Source data:
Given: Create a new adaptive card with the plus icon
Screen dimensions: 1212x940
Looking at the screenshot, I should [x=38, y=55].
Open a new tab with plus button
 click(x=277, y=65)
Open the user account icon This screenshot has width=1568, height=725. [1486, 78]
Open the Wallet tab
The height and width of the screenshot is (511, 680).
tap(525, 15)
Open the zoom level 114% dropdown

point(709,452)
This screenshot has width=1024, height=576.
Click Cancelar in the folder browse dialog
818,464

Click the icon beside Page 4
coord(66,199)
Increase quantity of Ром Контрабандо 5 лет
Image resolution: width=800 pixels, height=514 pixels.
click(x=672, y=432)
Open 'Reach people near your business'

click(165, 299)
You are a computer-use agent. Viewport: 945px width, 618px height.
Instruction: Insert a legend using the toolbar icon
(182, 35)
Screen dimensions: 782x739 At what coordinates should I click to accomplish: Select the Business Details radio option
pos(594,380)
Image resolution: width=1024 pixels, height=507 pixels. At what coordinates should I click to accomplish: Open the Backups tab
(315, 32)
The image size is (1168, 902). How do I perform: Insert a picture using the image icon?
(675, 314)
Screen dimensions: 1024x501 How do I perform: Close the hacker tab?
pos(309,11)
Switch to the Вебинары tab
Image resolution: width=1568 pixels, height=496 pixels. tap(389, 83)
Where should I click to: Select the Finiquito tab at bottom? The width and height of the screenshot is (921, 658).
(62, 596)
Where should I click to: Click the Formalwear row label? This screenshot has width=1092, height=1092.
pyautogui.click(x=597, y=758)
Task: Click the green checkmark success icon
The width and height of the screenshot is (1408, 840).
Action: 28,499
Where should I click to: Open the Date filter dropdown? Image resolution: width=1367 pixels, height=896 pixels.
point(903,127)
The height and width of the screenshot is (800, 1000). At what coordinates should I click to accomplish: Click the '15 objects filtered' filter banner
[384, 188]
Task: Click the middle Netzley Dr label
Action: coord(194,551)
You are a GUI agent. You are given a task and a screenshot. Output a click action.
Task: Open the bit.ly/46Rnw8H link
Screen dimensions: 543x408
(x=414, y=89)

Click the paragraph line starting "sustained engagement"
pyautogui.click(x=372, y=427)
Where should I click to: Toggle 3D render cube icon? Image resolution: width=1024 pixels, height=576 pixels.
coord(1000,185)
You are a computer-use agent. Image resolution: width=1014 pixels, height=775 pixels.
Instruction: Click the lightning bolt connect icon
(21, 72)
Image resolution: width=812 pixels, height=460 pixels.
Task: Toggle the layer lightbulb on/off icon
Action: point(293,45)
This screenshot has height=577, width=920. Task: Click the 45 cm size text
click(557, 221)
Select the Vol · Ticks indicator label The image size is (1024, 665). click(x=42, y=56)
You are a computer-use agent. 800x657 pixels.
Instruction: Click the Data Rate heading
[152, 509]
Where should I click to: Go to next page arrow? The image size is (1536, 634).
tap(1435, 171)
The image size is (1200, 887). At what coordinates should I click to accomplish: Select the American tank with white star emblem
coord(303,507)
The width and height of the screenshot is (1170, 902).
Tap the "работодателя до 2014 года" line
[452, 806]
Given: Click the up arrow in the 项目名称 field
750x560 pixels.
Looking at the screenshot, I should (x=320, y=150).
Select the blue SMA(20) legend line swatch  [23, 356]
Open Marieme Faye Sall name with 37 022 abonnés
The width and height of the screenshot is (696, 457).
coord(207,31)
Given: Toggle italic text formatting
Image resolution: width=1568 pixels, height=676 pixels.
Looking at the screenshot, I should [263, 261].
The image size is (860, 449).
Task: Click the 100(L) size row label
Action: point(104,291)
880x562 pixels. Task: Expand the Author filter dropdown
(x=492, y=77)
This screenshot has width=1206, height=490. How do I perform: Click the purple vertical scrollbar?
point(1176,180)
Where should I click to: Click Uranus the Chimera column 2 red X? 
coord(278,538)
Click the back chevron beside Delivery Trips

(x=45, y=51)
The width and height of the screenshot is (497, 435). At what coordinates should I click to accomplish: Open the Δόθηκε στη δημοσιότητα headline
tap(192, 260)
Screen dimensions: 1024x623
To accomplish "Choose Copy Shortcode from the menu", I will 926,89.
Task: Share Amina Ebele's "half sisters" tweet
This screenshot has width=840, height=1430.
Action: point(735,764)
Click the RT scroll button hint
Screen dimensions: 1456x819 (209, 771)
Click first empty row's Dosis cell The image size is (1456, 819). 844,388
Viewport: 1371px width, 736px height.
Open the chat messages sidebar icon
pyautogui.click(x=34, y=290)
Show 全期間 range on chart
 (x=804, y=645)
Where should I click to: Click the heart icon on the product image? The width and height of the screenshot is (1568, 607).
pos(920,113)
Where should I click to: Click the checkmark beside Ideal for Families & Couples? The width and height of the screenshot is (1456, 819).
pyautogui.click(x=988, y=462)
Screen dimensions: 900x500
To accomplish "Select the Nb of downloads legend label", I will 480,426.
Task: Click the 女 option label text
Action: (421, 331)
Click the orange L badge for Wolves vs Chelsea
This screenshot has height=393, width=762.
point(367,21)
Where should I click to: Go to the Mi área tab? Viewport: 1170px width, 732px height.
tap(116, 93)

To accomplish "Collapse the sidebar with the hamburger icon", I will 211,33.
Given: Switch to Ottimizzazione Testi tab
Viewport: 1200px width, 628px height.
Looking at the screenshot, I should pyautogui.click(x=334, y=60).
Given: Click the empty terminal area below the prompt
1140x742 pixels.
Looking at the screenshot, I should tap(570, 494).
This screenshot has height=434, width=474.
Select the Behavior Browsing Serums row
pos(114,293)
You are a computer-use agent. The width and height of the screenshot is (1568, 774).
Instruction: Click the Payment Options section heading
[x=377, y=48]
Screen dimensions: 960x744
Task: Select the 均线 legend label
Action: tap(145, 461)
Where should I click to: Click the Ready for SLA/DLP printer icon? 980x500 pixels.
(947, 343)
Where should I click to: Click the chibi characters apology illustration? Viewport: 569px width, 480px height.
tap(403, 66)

What you need to do:
Your answer must be an exact copy of all the entries.

Finished task:
Given: Create a new adaptive card with the plus icon
Screen dimensions: 1212x940
Looking at the screenshot, I should [x=38, y=55].
Open a new tab with plus button
 click(x=277, y=65)
Open the user account icon This screenshot has width=1568, height=725. [1486, 78]
Open the Wallet tab
The height and width of the screenshot is (511, 680).
tap(525, 15)
Open the zoom level 114% dropdown

point(709,452)
This screenshot has width=1024, height=576.
Click Cancelar in the folder browse dialog
818,464

Click the icon beside Page 4
coord(66,199)
Increase quantity of Ром Контрабандо 5 лет
Image resolution: width=800 pixels, height=514 pixels.
click(x=672, y=432)
Open 'Reach people near your business'

click(165, 299)
You are a computer-use agent. Viewport: 945px width, 618px height.
Instruction: Insert a legend using the toolbar icon
(182, 35)
Screen dimensions: 782x739 At what coordinates should I click to accomplish: Select the Business Details radio option
pos(594,380)
Image resolution: width=1024 pixels, height=507 pixels. At what coordinates should I click to accomplish: Open the Backups tab
(315, 32)
The image size is (1168, 902). How do I perform: Insert a picture using the image icon?
(675, 314)
Screen dimensions: 1024x501 How do I perform: Close the hacker tab?
pos(309,11)
Switch to the Вебинары tab
Image resolution: width=1568 pixels, height=496 pixels. tap(389, 83)
Where should I click to: Select the Finiquito tab at bottom? The width and height of the screenshot is (921, 658).
(62, 596)
Where should I click to: Click the Formalwear row label? This screenshot has width=1092, height=1092.
pyautogui.click(x=597, y=758)
Task: Click the green checkmark success icon
The width and height of the screenshot is (1408, 840).
Action: 28,499
Where should I click to: Open the Date filter dropdown? Image resolution: width=1367 pixels, height=896 pixels.
point(903,127)
The height and width of the screenshot is (800, 1000). At what coordinates should I click to accomplish: Click the '15 objects filtered' filter banner
[384, 188]
Task: Click the middle Netzley Dr label
Action: coord(194,551)
You are a GUI agent. You are given a task and a screenshot. Output a click action.
Task: Open the bit.ly/46Rnw8H link
Screen dimensions: 543x408
(x=414, y=89)

Click the paragraph line starting "sustained engagement"
pyautogui.click(x=372, y=427)
Where should I click to: Toggle 3D render cube icon? Image resolution: width=1024 pixels, height=576 pixels.
coord(1000,185)
You are a computer-use agent. Image resolution: width=1014 pixels, height=775 pixels.
Instruction: Click the lightning bolt connect icon
(21, 72)
Image resolution: width=812 pixels, height=460 pixels.
Task: Toggle the layer lightbulb on/off icon
Action: point(293,45)
This screenshot has height=577, width=920. Task: Click the 45 cm size text
click(557, 221)
Select the Vol · Ticks indicator label The image size is (1024, 665). click(x=42, y=56)
You are a computer-use agent. 800x657 pixels.
Instruction: Click the Data Rate heading
[152, 509]
Where should I click to: Go to next page arrow? The image size is (1536, 634).
tap(1435, 171)
The image size is (1200, 887). At what coordinates should I click to accomplish: Select the American tank with white star emblem
coord(303,507)
The width and height of the screenshot is (1170, 902).
Tap the "работодателя до 2014 года" line
[452, 806]
Given: Click the up arrow in the 项目名称 field
750x560 pixels.
Looking at the screenshot, I should (x=320, y=150).
Select the blue SMA(20) legend line swatch  [23, 356]
Open Marieme Faye Sall name with 37 022 abonnés
The width and height of the screenshot is (696, 457).
coord(207,31)
Given: Toggle italic text formatting
Image resolution: width=1568 pixels, height=676 pixels.
Looking at the screenshot, I should [263, 261].
The image size is (860, 449).
Task: Click the 100(L) size row label
Action: point(104,291)
880x562 pixels. Task: Expand the Author filter dropdown
(x=492, y=77)
This screenshot has width=1206, height=490. How do I perform: Click the purple vertical scrollbar?
point(1176,180)
Where should I click to: Click Uranus the Chimera column 2 red X? 
coord(278,538)
Click the back chevron beside Delivery Trips

(x=45, y=51)
The width and height of the screenshot is (497, 435). At what coordinates should I click to accomplish: Open the Δόθηκε στη δημοσιότητα headline
tap(192, 260)
Screen dimensions: 1024x623
To accomplish "Choose Copy Shortcode from the menu", I will 926,89.
Task: Share Amina Ebele's "half sisters" tweet
This screenshot has width=840, height=1430.
Action: point(735,764)
Click the RT scroll button hint
Screen dimensions: 1456x819 (209, 771)
Click first empty row's Dosis cell The image size is (1456, 819). 844,388
Viewport: 1371px width, 736px height.
Open the chat messages sidebar icon
pyautogui.click(x=34, y=290)
Show 全期間 range on chart
 (x=804, y=645)
Where should I click to: Click the heart icon on the product image? The width and height of the screenshot is (1568, 607).
pos(920,113)
Where should I click to: Click the checkmark beside Ideal for Families & Couples? The width and height of the screenshot is (1456, 819).
pyautogui.click(x=988, y=462)
Screen dimensions: 900x500
To accomplish "Select the Nb of downloads legend label", I will 480,426.
Task: Click the 女 option label text
Action: (421, 331)
Click the orange L badge for Wolves vs Chelsea
This screenshot has height=393, width=762.
point(367,21)
Where should I click to: Go to the Mi área tab? Viewport: 1170px width, 732px height.
tap(116, 93)

To accomplish "Collapse the sidebar with the hamburger icon", I will 211,33.
Given: Switch to Ottimizzazione Testi tab
Viewport: 1200px width, 628px height.
Looking at the screenshot, I should pyautogui.click(x=334, y=60).
Given: Click the empty terminal area below the prompt
1140x742 pixels.
Looking at the screenshot, I should tap(570, 494).
This screenshot has height=434, width=474.
Select the Behavior Browsing Serums row
pos(114,293)
You are a computer-use agent. The width and height of the screenshot is (1568, 774).
Instruction: Click the Payment Options section heading
[x=377, y=48]
Screen dimensions: 960x744
Task: Select the 均线 legend label
Action: tap(145, 461)
Where should I click to: Click the Ready for SLA/DLP printer icon? 980x500 pixels.
(947, 343)
Where should I click to: Click the chibi characters apology illustration? Viewport: 569px width, 480px height.
tap(403, 66)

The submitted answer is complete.